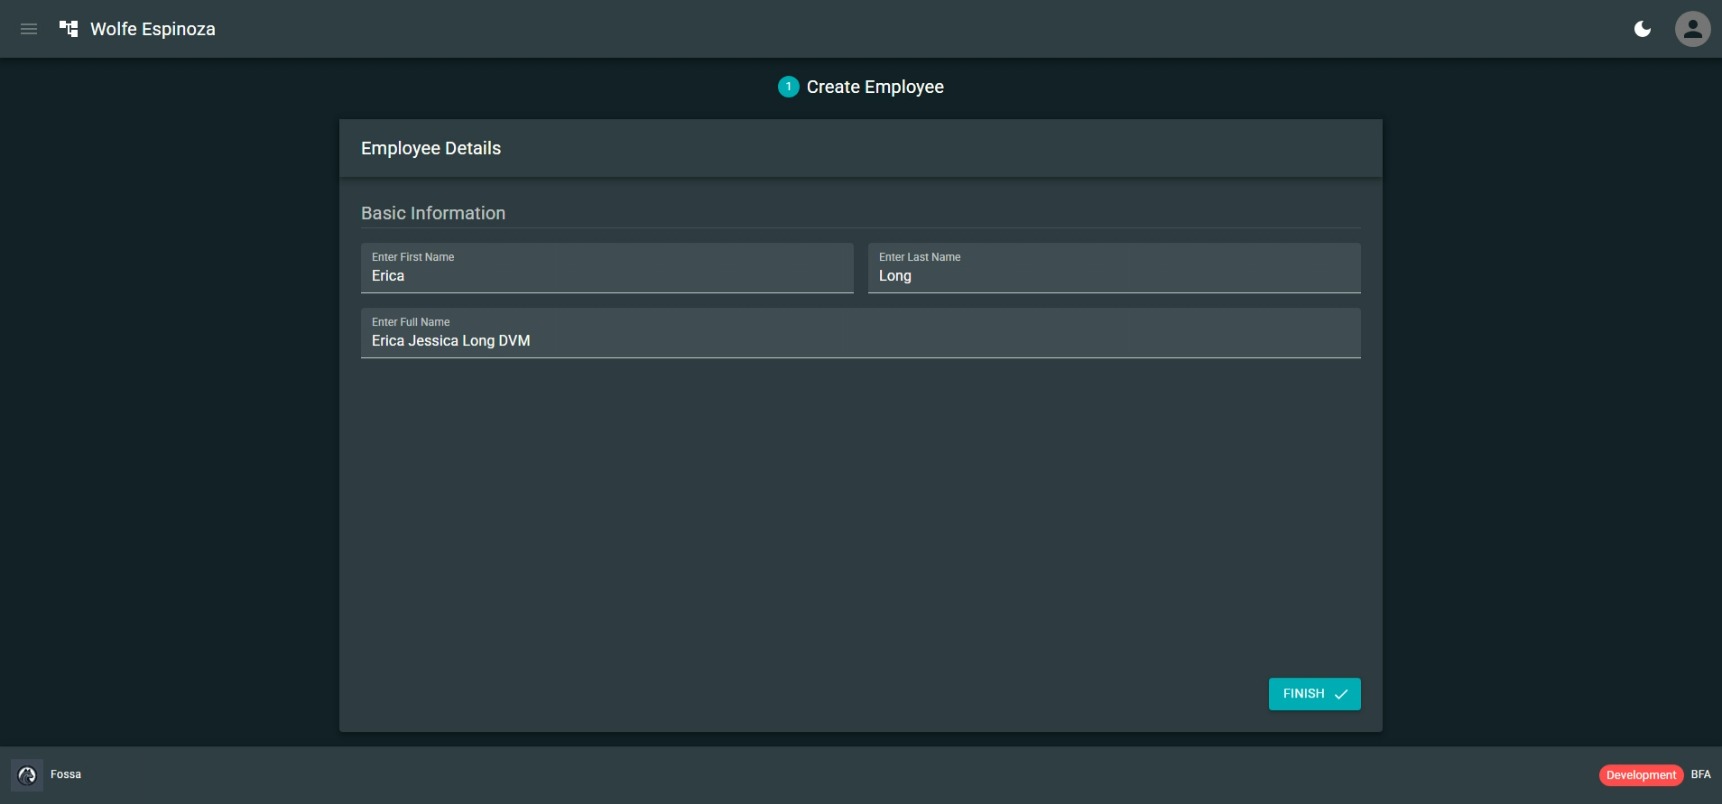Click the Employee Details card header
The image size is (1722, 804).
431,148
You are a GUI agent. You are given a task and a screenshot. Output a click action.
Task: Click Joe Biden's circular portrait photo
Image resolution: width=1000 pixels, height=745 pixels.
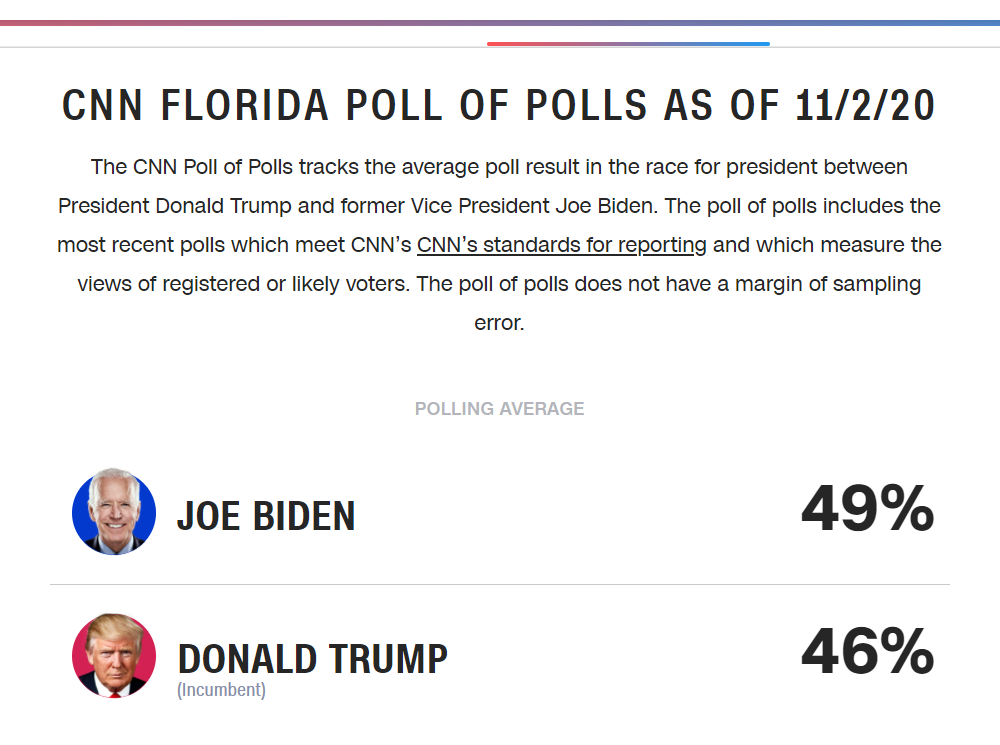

---

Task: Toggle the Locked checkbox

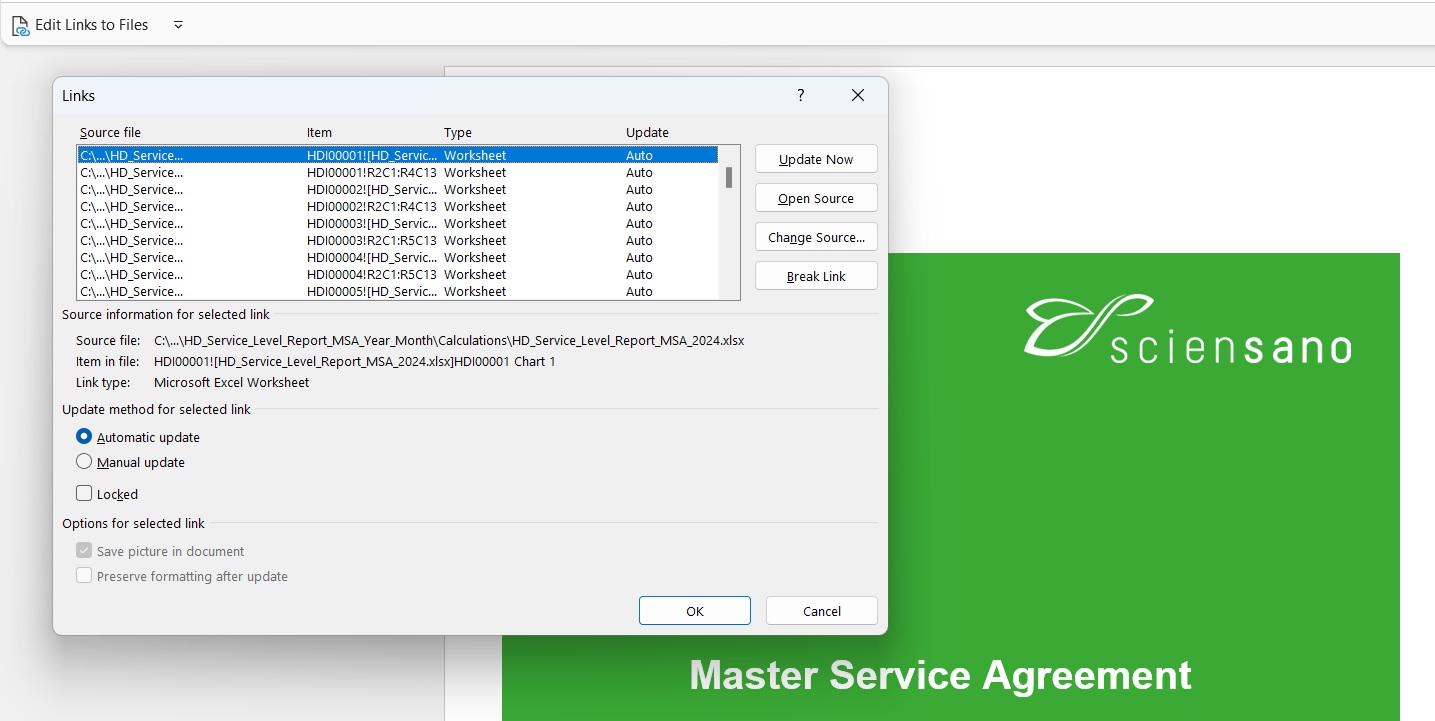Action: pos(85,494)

-- DIRECTIONS --
Of the entries listed above, reproduce only the lines starting at the line containing "You are a GUI" and ending at the line containing "Image resolution: width=1000". Include both, exactly as they stand.

-- FINISHED TASK --
You are a GUI agent. You are given a task and a screenshot. Output a click action.
Task: Click Joe Biden's circular portrait photo
Image resolution: width=1000 pixels, height=745 pixels.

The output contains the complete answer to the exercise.